| Text passage |
=====
Use of Nextflow tool for toxicogenomics-based prediction and mechanism identification in OpenRiskNet e-infrastructure
Monday, 27 May 2019, 16:00 CEST
Presenter: Evan Floden (Fundacio Centre De Regulacio Genomica, Spain)
Predictive toxicology and risk assessments increasingly rely on Big Data analyses for more informed decision making. Toxicogenomics uses transcriptomic readouts to predict the characteristics of compounds based on the gene-expression profiling of cells in response to exposure. These large genomic analysis place new computational demands on researchers with the handling of datasets, the combining of tools and the reproducible deployment of an analysis presenting significant challenges.
This webinar highlights how these challenges can be overcome using the open source workflow management tool Nextflow within the OpenRiskNet e-infrastructure. Using the toxicogenomics example, we will show how a workflow can be created, deployed and shared across Kubernetes-based environments.
To illustrate the use of external resources we developed a toxicogenomics use case:
- The workflow termed “nf-toxomix” is is a pipeline for toxicology predictions based on transcriptomic profiles. The workflow is built using Nextflow with an accompanying docker/singularity container.
=====
| Data extracts |

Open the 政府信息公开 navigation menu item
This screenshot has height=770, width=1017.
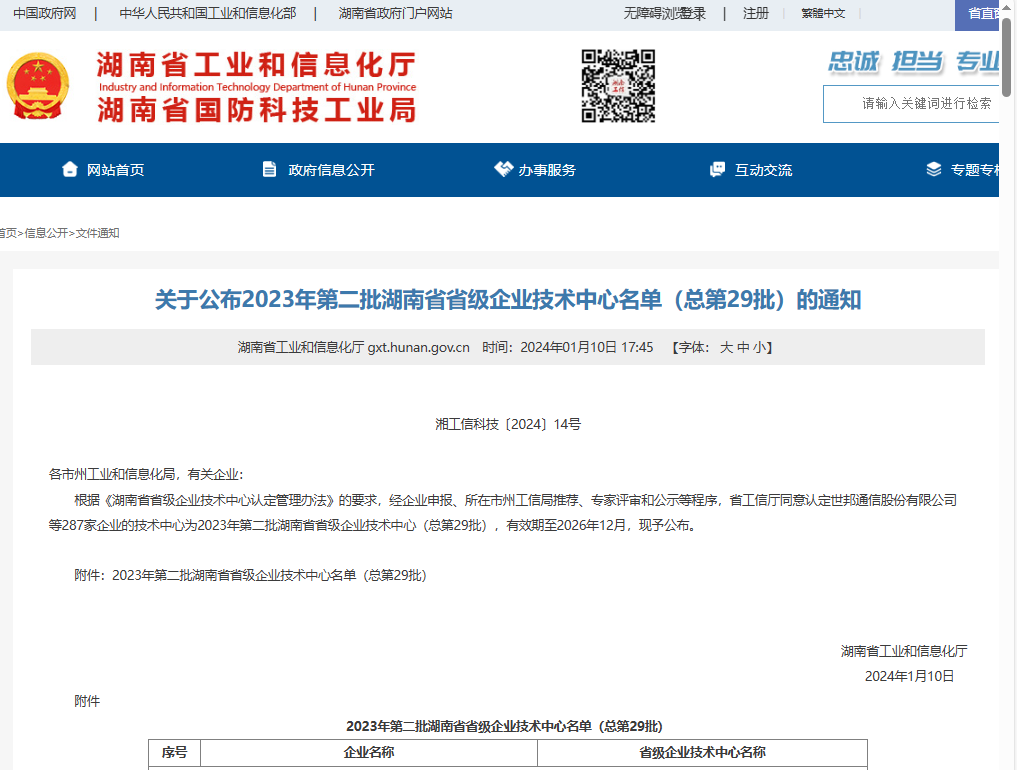coord(331,170)
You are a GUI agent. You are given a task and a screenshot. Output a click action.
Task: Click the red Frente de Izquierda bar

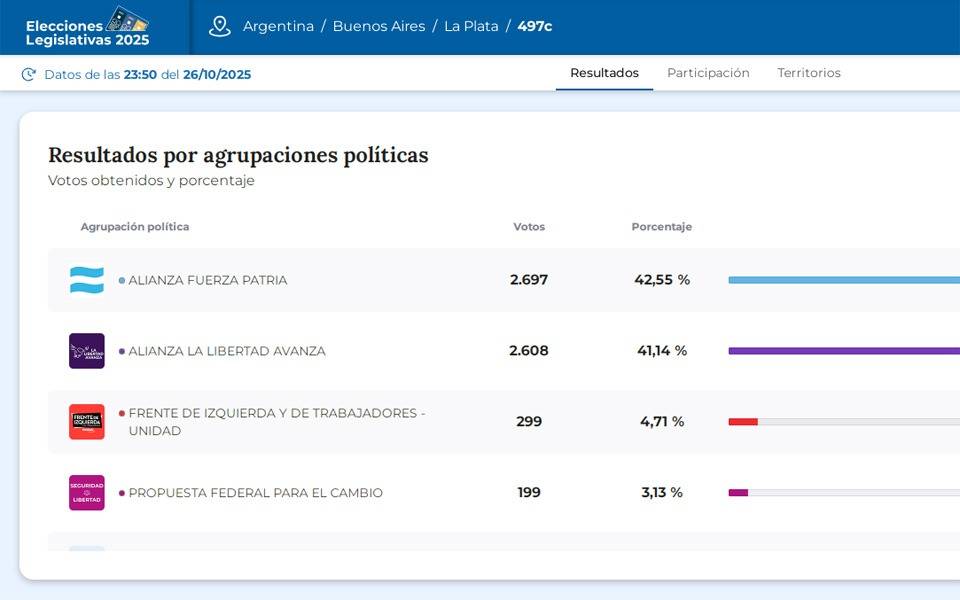pyautogui.click(x=743, y=422)
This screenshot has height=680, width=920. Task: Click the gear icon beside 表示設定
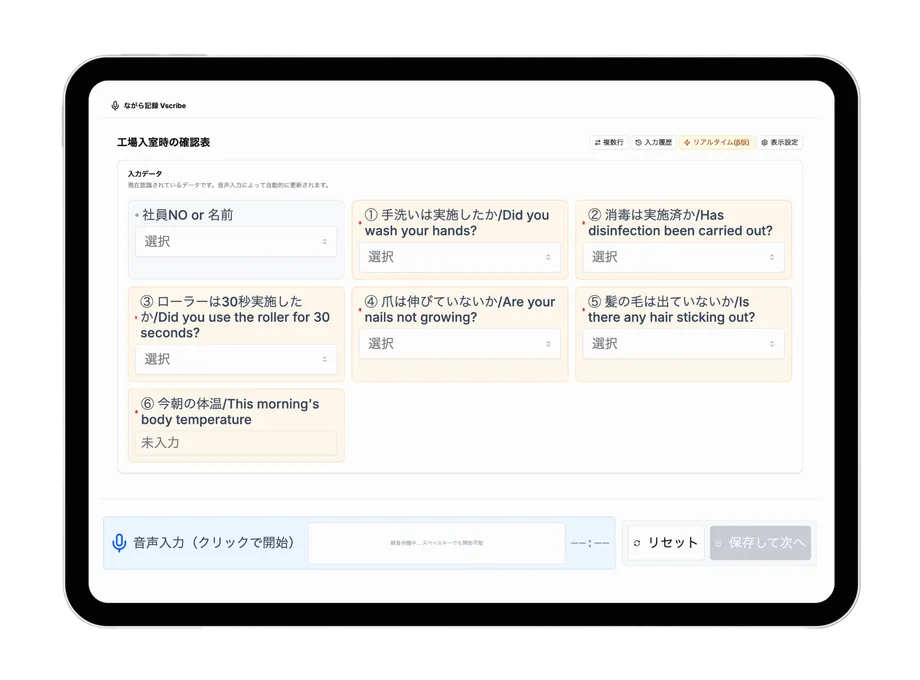point(764,143)
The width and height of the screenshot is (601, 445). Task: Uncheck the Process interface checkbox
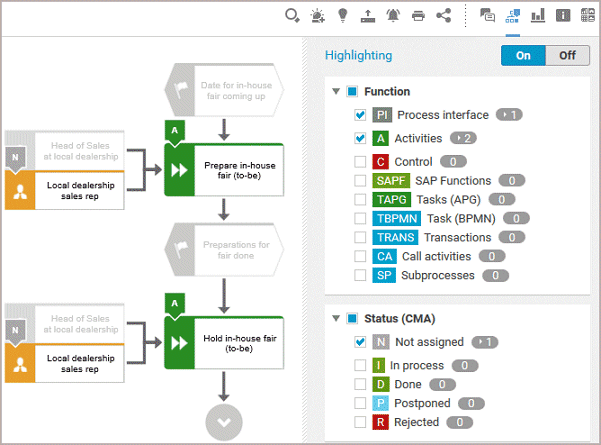[360, 115]
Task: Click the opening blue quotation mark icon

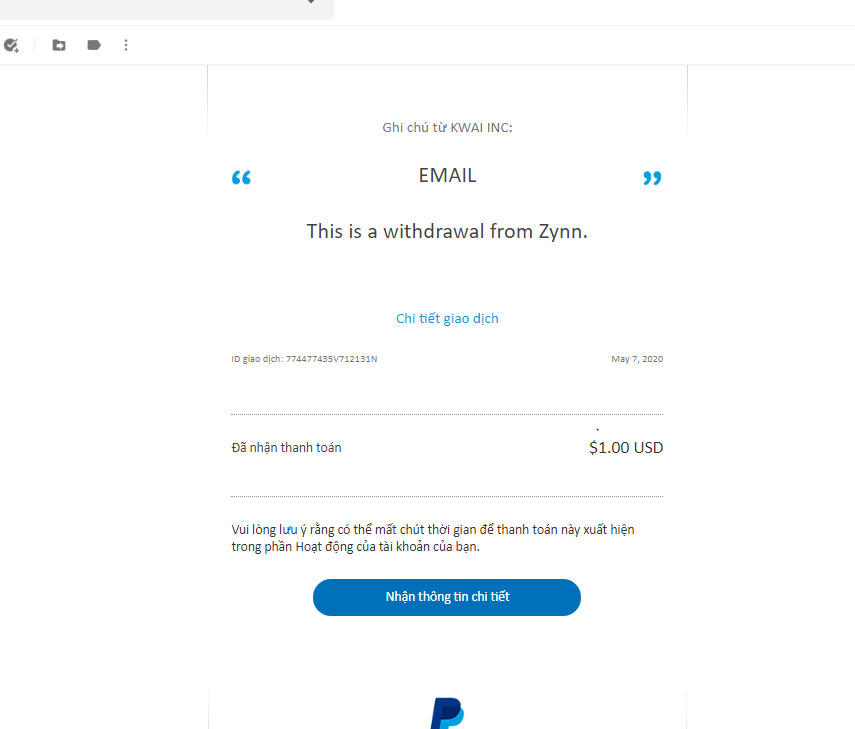Action: [x=241, y=178]
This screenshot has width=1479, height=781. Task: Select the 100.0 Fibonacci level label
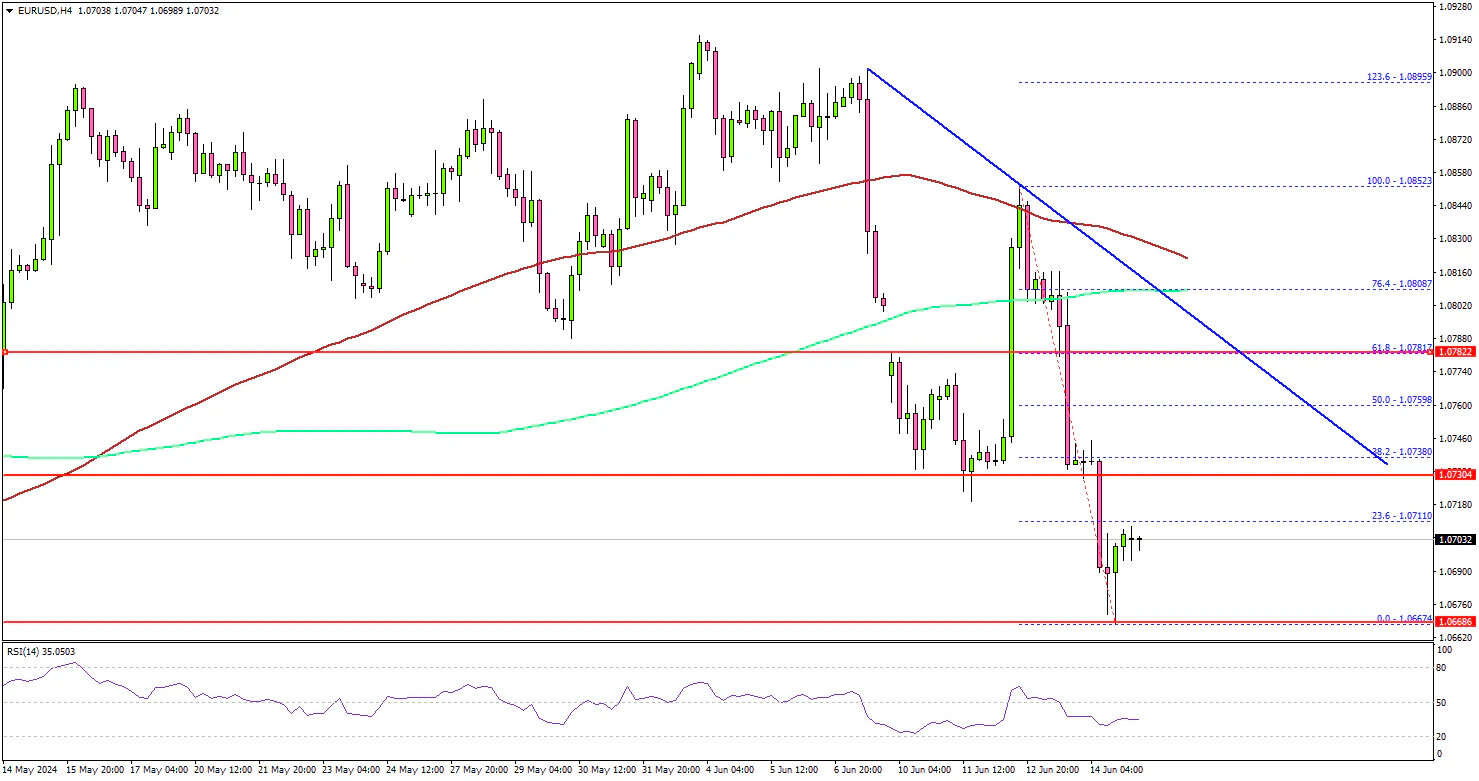pyautogui.click(x=1400, y=183)
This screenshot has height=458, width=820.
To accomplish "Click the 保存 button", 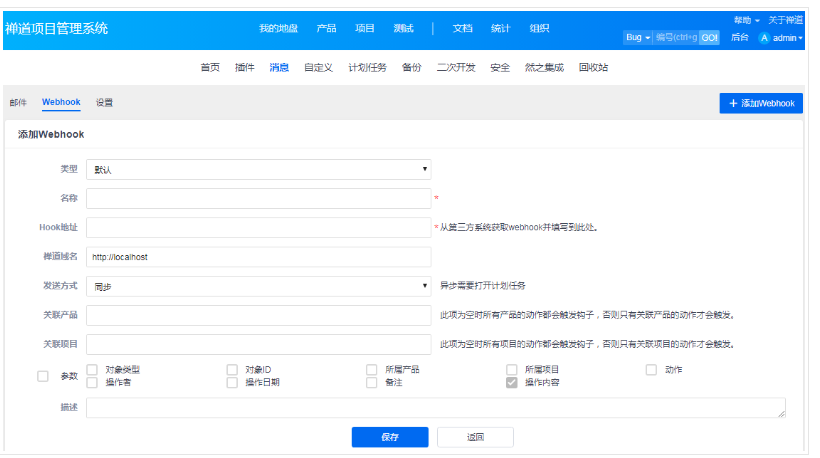I will [x=389, y=437].
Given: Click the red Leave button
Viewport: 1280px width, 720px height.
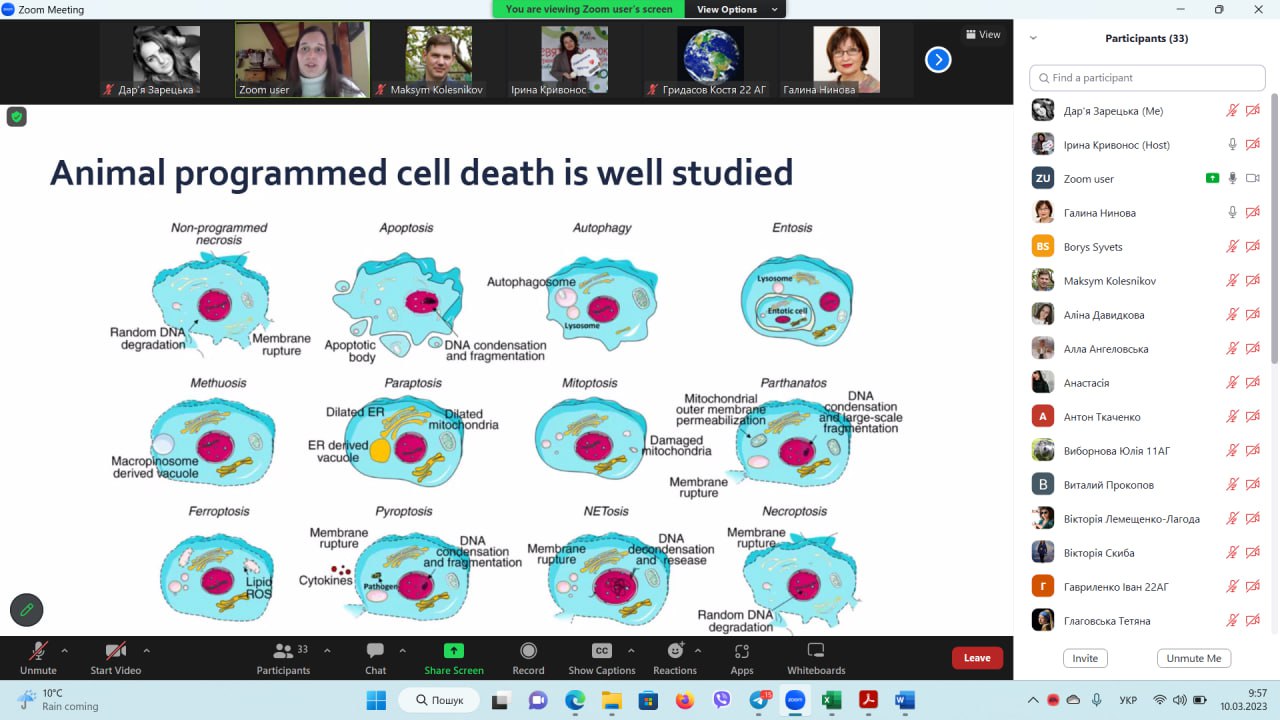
=====
| What to do |
**A)** In the webinar announcement, what name is given to the workflow built for the toxicogenomics use case?
**B)** Extend the Nextflow webinar announcement, picking up after its final sentence.

| Results in order |
**A)** nf-toxomix

**B)**
- The workflow as adapted from Magkoufopoulou et al., 2012 research titled "A transcriptomics-based in vitro assay for predicting chemical genotoxicity in vivo".
- The method focuses on training the genotoxicity model with gene expression data from treated/non-treated samples and then assesses the prediction of genotoxicity using a training test validation approach.
- We expanded the workflow to include preprocessing steps where raw transcriptomic data is searched for and downloaded from the Sequence Read Archive, then mapped against the human reference genome and read counts generated.
- This step is computationally demanding and therefore was configured to be deployed on public cloud resources (AWS Batch) from the OpenRiskNet VRE.